Handling data that is missing

Handling data that is missing#

NaN is short for Not-a-Number.

This page will compare how NaN values differ between Numpy and Pandas.

You are probably aware that Numpy will produce NaNs from invalid floating point operations, such as dividing 0 by 0. In Pandas, NaNs are more commonly a flag to indicate the absence of data, for floating point and other data types.

We will also look at how to handle NaNs safely in Pandas. First, let’s remind ourselves how NaNs work in Numpy.

NaNs in Numpy#

As mentioned above, NaNs in Numpy result from invalid floating point operations.

# Import libraries
import numpy as np
import pandas as pd

# NaN results from a Numpy operation dividing 0 by 0
a_nan = np.array(0) / np.array(0)
a_nan

/tmp/ipykernel_2767/2469014178.py:6: RuntimeWarning: invalid value encountered in divide
  a_nan = np.array(0) / np.array(0)

np.float64(nan)

There are potential pitfalls when dealing with NaN values, to which we will now turn our attention.

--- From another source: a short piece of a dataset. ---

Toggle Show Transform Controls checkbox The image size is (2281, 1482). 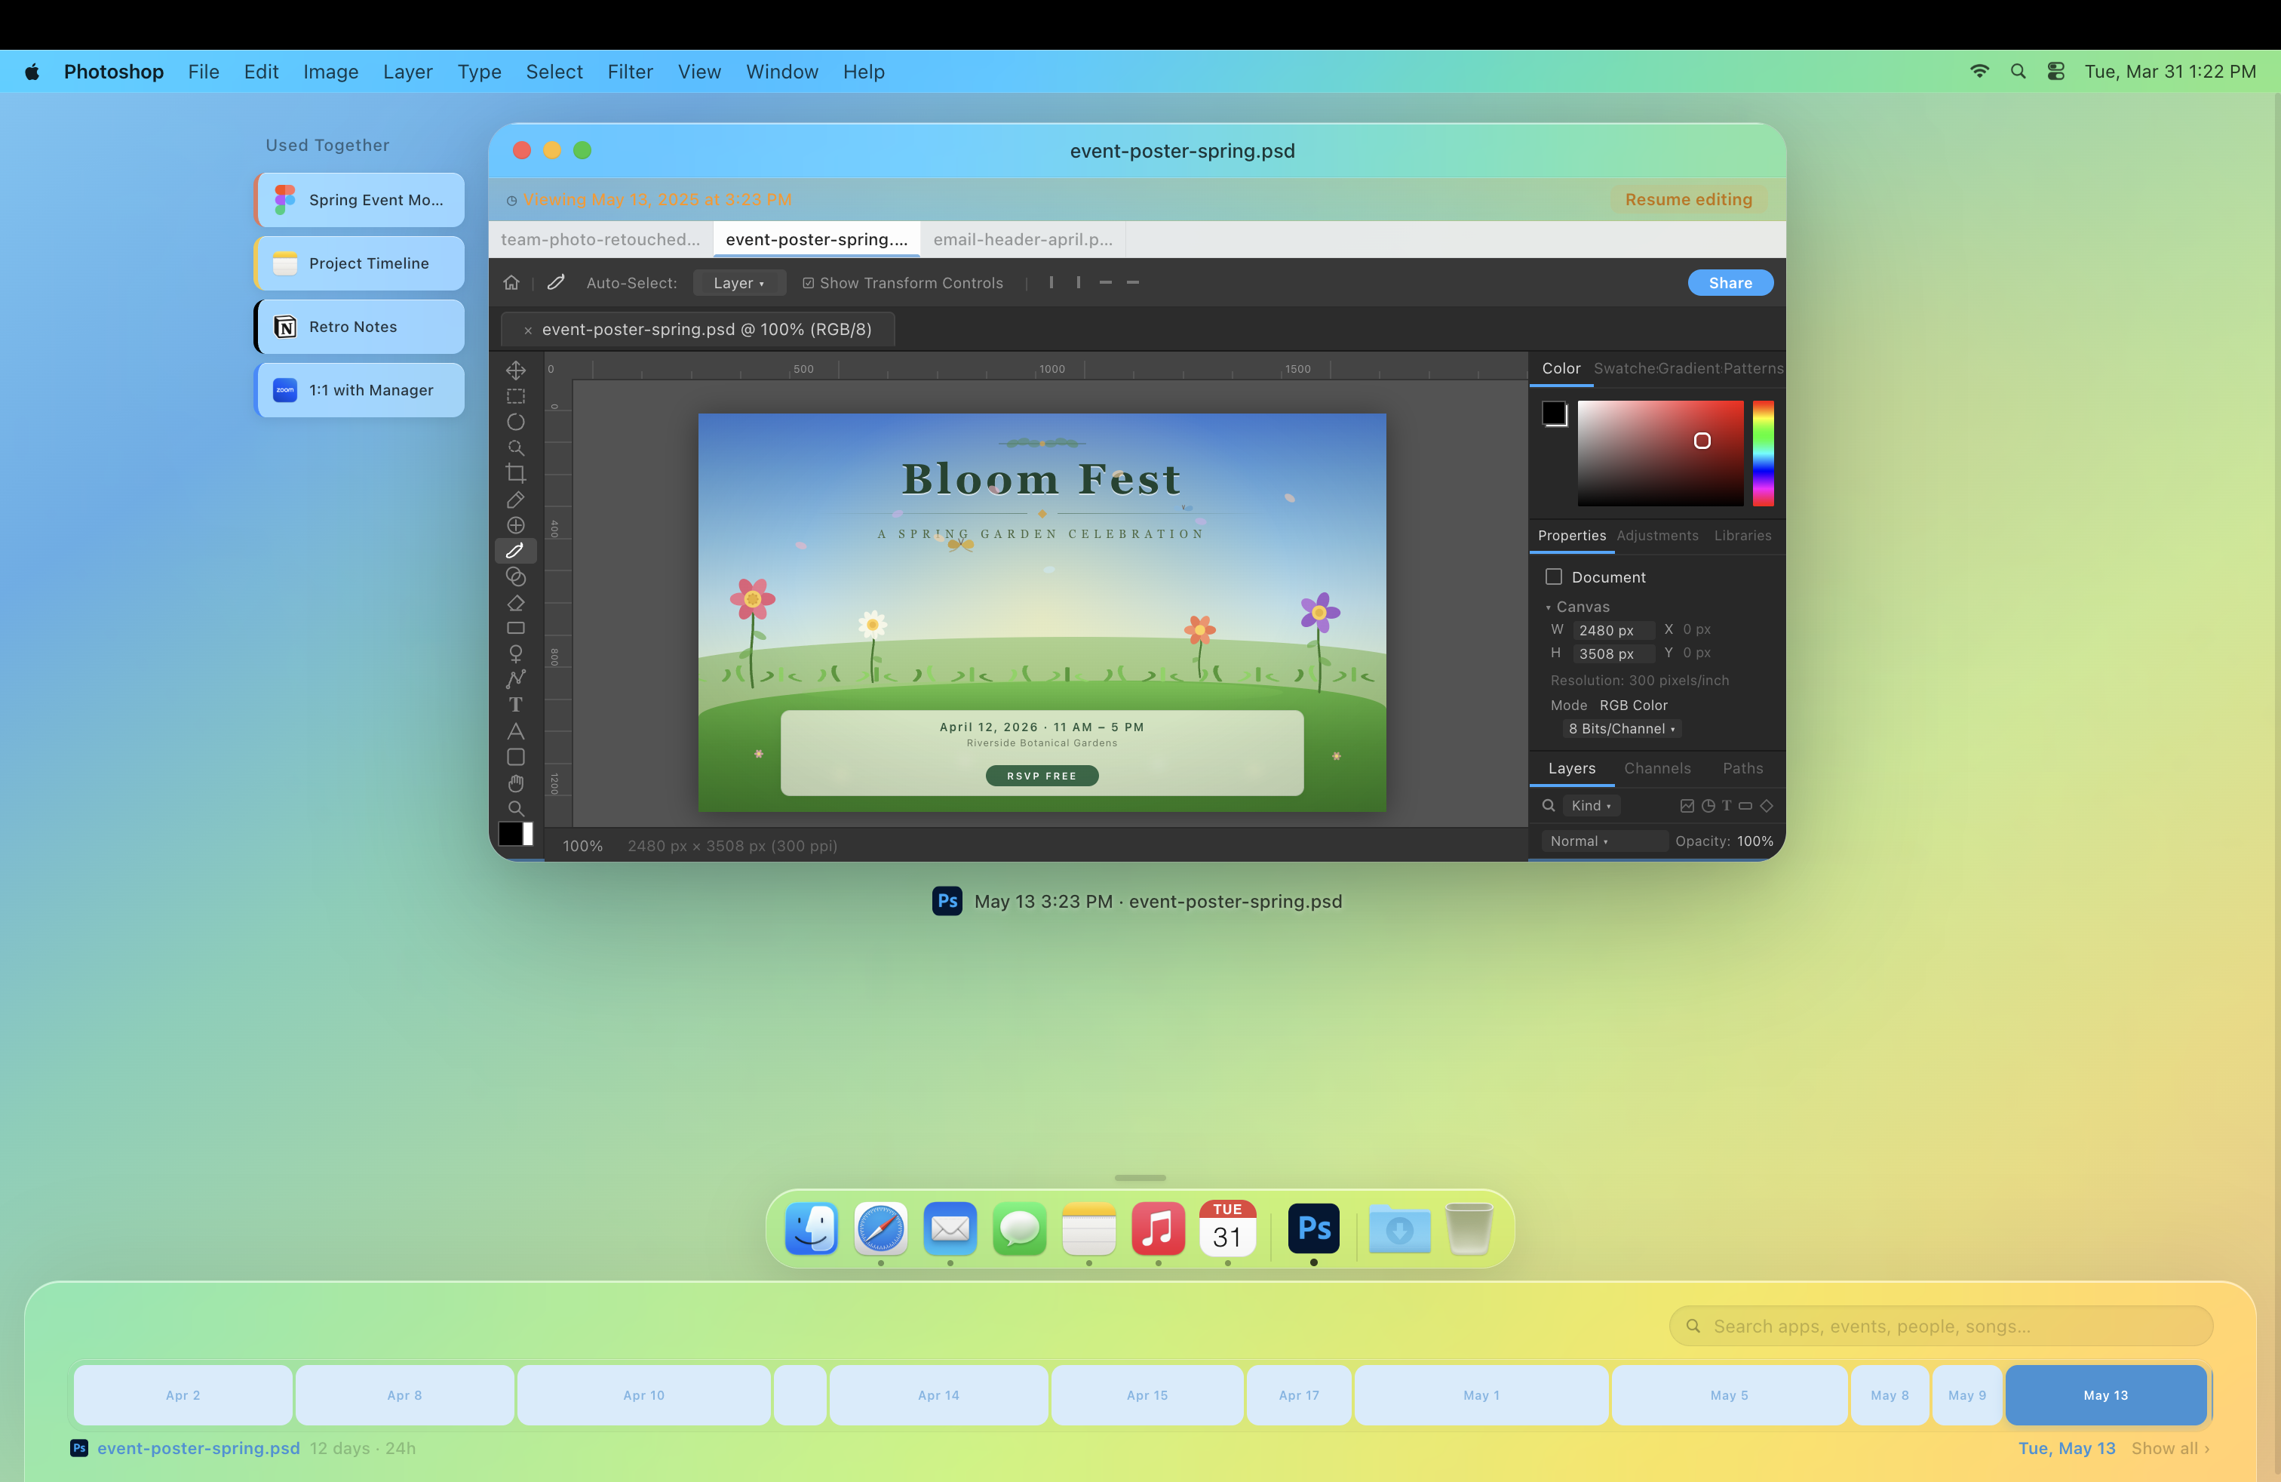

As you see above, the Numpy dtype of the returned NaN value is float64. This tells us that the NaN value is a special and particular type of floating point value, in the same sense that Inf (infinity) or -Inf (negative infinity) are special floating point values:

# Inf (np.inf) is another special floating point value.
np.array(1) / np.array(0)

/tmp/ipykernel_2767/58810310.py:2: RuntimeWarning: divide by zero encountered in divide
  np.array(1) / np.array(0)

np.float64(inf)

Numpy uses this special NaN (np.nan) value to indicate that the value is invalid. We will soon see that Pandas uses np.nan in a different and expanded meaning. But more of that in a little while.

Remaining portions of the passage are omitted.